Flight <b>${get_plane_info_result.states[0][1]}</b> (${icao24}) nearest airports:<br><br>
${nearest_airports_result[0].distance} meters: <a href="${nearest_airports_result[0].properties.wikipedia}">${nearest_airports_result[0].properties.name}</a><br>
${nearest_airports_result[1].distance} meters: <a href="${nearest_airports_result[1].properties.wikipedia}">${nearest_airports_result[1].properties.name}</a><br>
${nearest_airports_result[2].distance} meters: <a href="${nearest_airports_result[2].properties.wikipedia}">${nearest_airports_result[2].properties.name}</a><br>
${nearest_airports_result[3].distance} meters: <a href="${nearest_airports_result[3].properties.wikipedia}">${nearest_airports_result[3].properties.name}</a><br>
${nearest_airports_result[4].distance} meters: <a href="${nearest_airports_result[4].properties.wikipedia}">${nearest_airports_result[4].properties.name}</a><br>


All we have to do now is to save the data into our Airplane Location Dataset!


Drag a Dataset node from the Sink nodes list to the empty slot below the “Email Nearest Airports” node we just created, and name is “Save To Dataset”. From the Dataset dropdown list box, select the “Airplane Locations” dataset. Select “Update” for the “On Duplicate ID” option, so that when a new message regarding an already existing airplane in the dataset will update the record’s values.


For the Coordinates field, make sure the update is active (if it’s pink it means it is enabled, otherwise it will be white which means it’s disabled) and type:


[[get_plane_info_result.states[0][5], [get_plane_info_result.states[0][6]]]
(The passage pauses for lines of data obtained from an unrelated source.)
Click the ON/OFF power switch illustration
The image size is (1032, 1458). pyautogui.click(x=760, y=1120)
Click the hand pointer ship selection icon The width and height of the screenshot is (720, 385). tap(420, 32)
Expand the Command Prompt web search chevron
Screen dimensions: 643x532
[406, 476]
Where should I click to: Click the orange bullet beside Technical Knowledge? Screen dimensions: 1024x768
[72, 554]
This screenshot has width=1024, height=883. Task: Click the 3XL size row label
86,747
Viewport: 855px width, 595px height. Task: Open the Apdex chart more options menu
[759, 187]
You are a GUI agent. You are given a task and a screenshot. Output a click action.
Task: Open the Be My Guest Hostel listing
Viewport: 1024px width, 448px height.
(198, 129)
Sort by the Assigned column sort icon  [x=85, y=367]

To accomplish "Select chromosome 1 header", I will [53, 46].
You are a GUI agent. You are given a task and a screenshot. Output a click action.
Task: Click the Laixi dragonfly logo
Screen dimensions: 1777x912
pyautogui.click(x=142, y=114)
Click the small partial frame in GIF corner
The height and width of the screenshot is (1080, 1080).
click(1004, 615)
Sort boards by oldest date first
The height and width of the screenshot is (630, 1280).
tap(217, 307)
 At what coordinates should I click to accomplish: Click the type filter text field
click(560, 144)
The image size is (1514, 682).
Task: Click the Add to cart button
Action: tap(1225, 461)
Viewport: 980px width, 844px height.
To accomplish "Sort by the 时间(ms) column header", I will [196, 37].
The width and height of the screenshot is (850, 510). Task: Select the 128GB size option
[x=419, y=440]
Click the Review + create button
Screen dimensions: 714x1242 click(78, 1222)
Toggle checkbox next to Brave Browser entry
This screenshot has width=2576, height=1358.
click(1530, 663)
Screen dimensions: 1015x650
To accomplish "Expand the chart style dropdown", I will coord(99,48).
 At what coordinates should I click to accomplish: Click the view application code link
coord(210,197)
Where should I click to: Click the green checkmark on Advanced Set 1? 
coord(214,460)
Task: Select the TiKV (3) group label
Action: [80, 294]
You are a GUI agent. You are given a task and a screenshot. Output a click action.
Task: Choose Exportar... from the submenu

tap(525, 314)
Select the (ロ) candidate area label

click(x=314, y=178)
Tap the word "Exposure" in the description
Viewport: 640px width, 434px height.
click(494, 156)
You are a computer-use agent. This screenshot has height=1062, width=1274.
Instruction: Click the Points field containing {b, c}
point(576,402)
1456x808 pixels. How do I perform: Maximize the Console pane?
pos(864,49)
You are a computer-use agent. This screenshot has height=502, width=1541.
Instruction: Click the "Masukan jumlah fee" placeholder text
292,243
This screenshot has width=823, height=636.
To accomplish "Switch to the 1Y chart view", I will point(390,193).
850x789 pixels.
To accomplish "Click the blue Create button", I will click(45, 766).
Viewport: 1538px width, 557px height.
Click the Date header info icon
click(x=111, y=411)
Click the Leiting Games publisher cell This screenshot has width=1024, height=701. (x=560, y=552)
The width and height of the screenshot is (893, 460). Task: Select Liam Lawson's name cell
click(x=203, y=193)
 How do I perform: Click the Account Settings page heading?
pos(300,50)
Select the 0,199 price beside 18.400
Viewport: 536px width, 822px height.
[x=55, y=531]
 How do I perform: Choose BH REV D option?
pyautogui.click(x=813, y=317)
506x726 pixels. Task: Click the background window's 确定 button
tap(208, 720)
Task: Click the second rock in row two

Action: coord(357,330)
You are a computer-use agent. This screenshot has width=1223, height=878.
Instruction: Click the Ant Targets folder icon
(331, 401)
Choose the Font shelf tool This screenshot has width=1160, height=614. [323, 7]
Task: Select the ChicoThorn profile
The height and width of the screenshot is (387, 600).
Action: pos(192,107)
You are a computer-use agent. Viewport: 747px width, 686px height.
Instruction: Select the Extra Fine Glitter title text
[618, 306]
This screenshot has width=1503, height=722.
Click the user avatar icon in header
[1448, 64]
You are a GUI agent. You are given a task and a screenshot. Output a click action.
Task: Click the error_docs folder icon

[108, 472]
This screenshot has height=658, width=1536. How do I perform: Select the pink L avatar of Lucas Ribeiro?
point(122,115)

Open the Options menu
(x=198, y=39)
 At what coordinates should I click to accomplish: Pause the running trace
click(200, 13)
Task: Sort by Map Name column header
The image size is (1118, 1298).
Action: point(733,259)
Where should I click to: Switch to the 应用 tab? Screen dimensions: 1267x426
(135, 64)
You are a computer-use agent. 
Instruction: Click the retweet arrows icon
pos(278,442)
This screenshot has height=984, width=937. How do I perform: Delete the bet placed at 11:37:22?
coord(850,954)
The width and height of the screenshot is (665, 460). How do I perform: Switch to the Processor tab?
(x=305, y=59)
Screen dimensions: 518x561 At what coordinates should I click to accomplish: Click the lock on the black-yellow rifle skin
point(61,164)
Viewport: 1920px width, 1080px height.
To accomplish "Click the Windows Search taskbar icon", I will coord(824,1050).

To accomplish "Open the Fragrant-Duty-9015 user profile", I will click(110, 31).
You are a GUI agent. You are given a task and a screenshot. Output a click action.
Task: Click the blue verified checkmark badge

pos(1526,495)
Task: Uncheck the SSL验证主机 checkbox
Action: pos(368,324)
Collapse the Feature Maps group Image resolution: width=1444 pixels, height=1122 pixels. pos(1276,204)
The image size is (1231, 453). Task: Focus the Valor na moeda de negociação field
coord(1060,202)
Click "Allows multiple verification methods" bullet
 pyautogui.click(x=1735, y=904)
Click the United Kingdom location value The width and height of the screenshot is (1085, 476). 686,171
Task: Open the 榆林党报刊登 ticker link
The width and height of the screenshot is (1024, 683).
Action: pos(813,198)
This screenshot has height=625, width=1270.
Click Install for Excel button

For the Data fields, insert the values and enabled updating as illustrated below:



Your full workflow graph should now look like this:


Wohoo !!! We’re ready to test it out !


Let’s get a flying airplane transponder code to send to our workflow. Navigate to the OpenSky Network Explorer and click on one airplane that is flying over land (our countries layer does not include the ocean or sea boundaries of countries).


From the airplane details panel, copy the value for its transponder identifier, from the Mode S Code (hex) field:



Open MQTT Explorer (or any other MQTT client), and enter the MQTT connection authentication parameters from the Data Feed your created earlier. You will also see the MQTT Topic name in those settings, to where you will send the message with the selected airplane transponder code:


{
"icao24": "4841c3"
}

NOTE: Be sure to replace the value 4841c3 above with the value of the airplane transponder identifier that you obtained from the OpenSky Network Explorer.



You should get three emails with the information obtained from the different nodes, and if you open the preview of the “Airplane Locations” layer, you will see the location where your plane is located.